Re: Analyzing correlation of non normal distributed data from Sequencing analyses

Hi @mgerusdurand , thank you for your question!

For your data, is it sparse (a lot of zeros)? If the data is not very sparse, then generally, like RNA-seq data, we would recommend transforming the data, e.g. log-transform, and then perform correlation analysis, dimension reduction and visualization (PCA, UMAP, TSNE),  and clustering.
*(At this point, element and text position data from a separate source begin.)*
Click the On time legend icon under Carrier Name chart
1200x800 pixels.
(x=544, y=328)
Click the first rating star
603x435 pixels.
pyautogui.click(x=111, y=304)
There are also different types of correlations -- pearson correlation, spearman's correlation, kendall's tau, etc. Depending on what your research interest is, you may choose different methods. 

 

 

mgerusdurand
Level IV

Re: Analyzing correlation of non normal distributed data from Sequencing analyses

Thanks @MeichenDong !

 

We don't have a lot of zero, these are not tandard RNA seq data because they are spatially resolved. I don't want to "hide" outliers by a log transformation so I don't get the recommended transformation. Pearson correlation on non parametric data sounds like answering our question in this particular setting.

 

Thanks for your help

MGD

Re: Analyzing correlation of non normal distributed data from Sequencing analyses

I am also having the same issue.

Re: Analyzing correlation of non normal distributed data from Sequencing analyses

Hi @CrossoverBird55 , is there any specific problem that we could help?

The way to transform / normalized data also depends on the downstream analysis plans.